The icon here is pretty much all we have to go on. At the time of writing I have been unable to determine the DVR manufacturer but my moneys on a small unbranded black box! The naming convention of the file is the Date and Time.
As is normal with this type of DVR export, the programs properties leave a lot to be desired!
Note to Manufacturers and Developers – PLEASE STOP LEAVING THESE BLANK….Thank you
Opening the program gives us a basic player interface and the footage.
Print Picture, save a jpeg, play, pause, stop Fast Forward and Frame advance. The magnifier just makes the image bigger.
So, how do we get the video out of this player wrapper and into something more useful?
By opening the exe file in HXD I can see all the raw data. It is easy to follow as a lot of the programming language requires basic text information that is visible in a hex editor. What I wanted to find was the video data. This can be anywhere is the file but more commonly, it is at the end. This is due to how the DVR writes the file. It creates the player part, and then attaches the video bit on the end. Once that’s done, it gets wrapped inside the executable.
It didn’t take long to find the start of image data that I believed to be video. This was located after a small gap at the end of the player data.
There didnt appear to be anything program related at the end so I copied the chunk of data into a new file. Using HXD, this was completed by
Edit > Select Block
File > New
Edit > Paste Insert
I now had a new file with just the data that I believed to be the video. Time to take a look and see what comes up!

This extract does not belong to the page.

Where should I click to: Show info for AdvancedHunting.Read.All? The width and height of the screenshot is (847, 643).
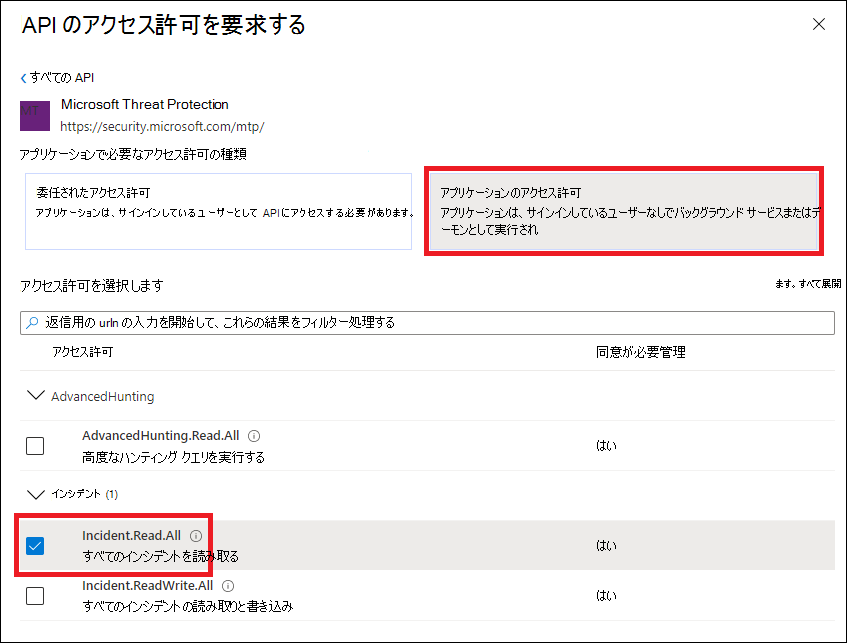point(254,436)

codec_long_name=MPEG-4 part 2
profile=Advanced Simple Profile
Well that’s a start!
By running it through FFmpeg and wrapping this raw mpeg4 stream inside an avi container, I took a look at it in Gspot….
Finally, in Virtualdub….
From here we can deal with the video for any purpose and are not confined inside the player executable that doesn’t allow us any flexibility.
I hope this has shown you one way of getting video out of these wrapped .exe files. There are a few different types and when I get the chance to rip another one apart, I will update with Part 2.